[Tutor] parsing--is this right?
Danny Yoo
dyoo@hkn.eecs.berkeley.edu
Tue, 11 Jun 2002 14:17:32 -0700 (PDT)
On Tue, 11 Jun 2002, Danny Yoo wrote:
> And this is the source of the shallowness: we're just calling str().
> But instead of directly calling str() on each piece in between, the
> trick is to apply toXML() again to each inner piece! That way, we
> guarantee that the inner lists are also transformed properly:
>
[code of toXML()]
> def toXML(structure):
> if type(structure) == type([]):
> tag = structure[0][1:] ## secondary slice removes leading '/'
> text_pieces = [str(s) for s in structure[1:]]
> return "<%(tag)s>%(text)s</%(tag)s>" % \
> { 'tag' : tag,
> 'text' : ''.join(text_pieces) }
> else:
> return str(structure)
> ###
> >>> def toXMLDeeply(structure):
> ... if type(structure) == type([]):
> ... tag = structure[0][1:] ## secondary slice removes leading '/'
> ... text_pieces = [toXML(s) for s in structure[1:]]
> ... return "<%(tag)s>%(text)s</%(tag)s>" % \
> ... { 'tag' : tag,
> ... 'text' : ''.join(text_pieces) }
> ... else:
> ... return str(structure)
> ...
> >>> print toXMLDeeply(parsed_doc)
> <footnote><i>anitalicizedword</i><i>maybeanotheritalicizedword</i>text</footnote>
> ###
>
>
> The transformation wasn't perfect, because my parsing step had wiped out
> whitespace in my parsed_doc, so that needs to be fixed.

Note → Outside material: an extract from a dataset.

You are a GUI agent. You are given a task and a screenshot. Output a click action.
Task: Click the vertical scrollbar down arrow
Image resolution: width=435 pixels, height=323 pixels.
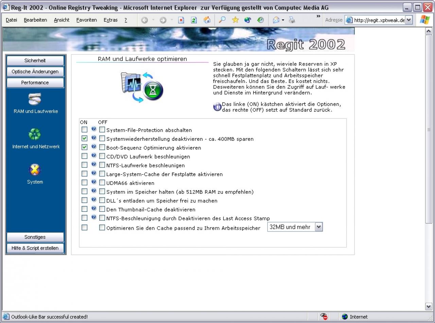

Still, it almost
> works. *grin*
But note that if you have three levels of nesting, you'll still get weird
output, because the third level won't be marked up properly. Yikes!
Ummm... I'll pretend that I didn't goof up, and say that if you understand
what's happening, you'll know how to fix this bug. *grin*